This is really a collection of resources for myself. It covers applications of machine learning methods to quantitative problems in economics/econometrics. It doesn’t cover the economics of machine learning or artificial intelligence.
It’s broken down by resource type:
I’ll try and keep it updated — let me know if any of the links get broken or you think there’s something I should add!
The NBER summer institutes in econometrics from 2013 and 2015 are heavily ML related. Both include full videos of the lectures and downloadable slides. The 2013 series focuses on high dimensional data, including text-as-data. The 2015 series focuses on more generic ML methods and applications to causal problems.

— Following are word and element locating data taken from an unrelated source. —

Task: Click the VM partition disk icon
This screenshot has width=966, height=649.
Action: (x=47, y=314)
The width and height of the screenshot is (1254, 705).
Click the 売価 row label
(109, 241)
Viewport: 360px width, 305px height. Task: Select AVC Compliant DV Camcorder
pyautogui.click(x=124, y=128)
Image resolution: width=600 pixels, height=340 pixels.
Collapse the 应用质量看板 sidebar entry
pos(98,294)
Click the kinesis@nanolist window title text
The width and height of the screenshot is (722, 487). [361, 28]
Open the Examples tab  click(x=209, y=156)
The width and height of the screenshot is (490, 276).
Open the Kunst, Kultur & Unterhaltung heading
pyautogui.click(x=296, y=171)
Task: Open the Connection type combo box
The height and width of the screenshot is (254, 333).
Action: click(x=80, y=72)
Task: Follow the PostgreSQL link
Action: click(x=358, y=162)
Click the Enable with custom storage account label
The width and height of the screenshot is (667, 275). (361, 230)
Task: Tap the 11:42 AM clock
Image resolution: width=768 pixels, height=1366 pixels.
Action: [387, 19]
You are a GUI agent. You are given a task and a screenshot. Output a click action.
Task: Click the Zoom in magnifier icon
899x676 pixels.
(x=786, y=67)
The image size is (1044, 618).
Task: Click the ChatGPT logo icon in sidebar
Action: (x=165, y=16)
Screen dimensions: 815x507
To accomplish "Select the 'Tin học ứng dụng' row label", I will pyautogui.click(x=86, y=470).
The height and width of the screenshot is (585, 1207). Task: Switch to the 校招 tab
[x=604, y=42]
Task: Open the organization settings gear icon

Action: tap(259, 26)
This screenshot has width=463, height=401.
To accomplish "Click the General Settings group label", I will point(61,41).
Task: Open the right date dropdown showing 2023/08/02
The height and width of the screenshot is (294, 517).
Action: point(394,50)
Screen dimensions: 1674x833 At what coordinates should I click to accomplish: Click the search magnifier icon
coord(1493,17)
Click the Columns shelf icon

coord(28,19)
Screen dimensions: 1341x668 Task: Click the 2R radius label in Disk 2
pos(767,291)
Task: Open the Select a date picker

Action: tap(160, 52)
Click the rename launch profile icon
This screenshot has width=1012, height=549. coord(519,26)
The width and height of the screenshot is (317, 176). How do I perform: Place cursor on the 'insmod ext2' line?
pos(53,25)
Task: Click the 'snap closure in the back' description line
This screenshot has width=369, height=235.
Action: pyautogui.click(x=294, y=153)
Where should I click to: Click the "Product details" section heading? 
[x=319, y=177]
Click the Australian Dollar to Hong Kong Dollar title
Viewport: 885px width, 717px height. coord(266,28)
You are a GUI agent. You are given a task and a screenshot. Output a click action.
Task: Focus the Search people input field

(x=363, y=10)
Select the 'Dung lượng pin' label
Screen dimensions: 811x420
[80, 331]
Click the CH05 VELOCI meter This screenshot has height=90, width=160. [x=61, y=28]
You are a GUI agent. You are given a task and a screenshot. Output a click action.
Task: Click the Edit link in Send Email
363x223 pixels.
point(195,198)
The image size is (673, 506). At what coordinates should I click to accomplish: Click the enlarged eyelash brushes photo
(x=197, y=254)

The Becker Friedman Institute at UChicago held an event “Machine Learning: What’s in it for Economics?” in 2016. It covers a relatively broad set of topics including some network analysis and choice modelling. The slides for the sessions are available here, and videos of the lectures are available here.
This is a course run by Victor Chernozhukov at various institions. I went to a version at cemmap. I never figured out how to get updates on events from cemmap, but there is an old course page online still. Not sure if this will be run again any time soon. If it is, it covers some basics of machine learning methods and then applies them to typical treatment effect estimation problems.
Susan Athey hosts a public google drive
folder with a range of materials for different talks, and tutorials in R
for
some treatment effect methods. The ate_tutorial.html
and hte_tutorial.html
are particularly useful.
Victor Chernozhukov hosts a public dropbox containing a full set of course materials. Includes lecture notes, labs, and code. This is the background material that’s used for the course discussed above.
If you’re not familiar with this as a topic area, these are probably the best place to start. This is a series of Journal of Economic Perspectives papers. They’re all very readable and cover a good introduction to the basics of machine learning and how it can be applied to quantitative economic problems.
I’d probably start with the first and the last, the middle two are a bit more technical.
You’re almost certainly going to need to look outside Stata
to implement
these methods in real world problems. Though the latest version of Stata
does offer tools for high-dimensional inference using LASSO.
Below are some R
and python
packages I’ve found useful.
Microsoft makes the ALICE/EconML package for python
.
It uses a consistent API to estimate treatment effects in a variety of settings, using
base learners from scikit-learn
.
Uber makes the CausalML package for python
.
It focuses almost exclusively on heterogenous treatment effect estimation problems,
though it also provides interpretability tools for those problems.
There’s also an Uber engineering blogpost on similar topics.
GRF-labs is a collection of researchers at Stanford.
They made the R
packages grf
(or “generalised random forests”), and now policytree
.
These are packages implementing various forest-based methods, mostly focusing on
heterogenous treatment effect estimation and optimal policy choices.
These packages are extremely high-quality relative to most academic releases. (Which is not intended as a slight on anyone! — it just isn’t an academic’s job to also be a professional developer).
This is an R
package implementing various high-dimensional methods related to LASSO
estimation. The CRAN mirror of it is here. Personally
I found this quite buggy, to the point that I abandoned using it.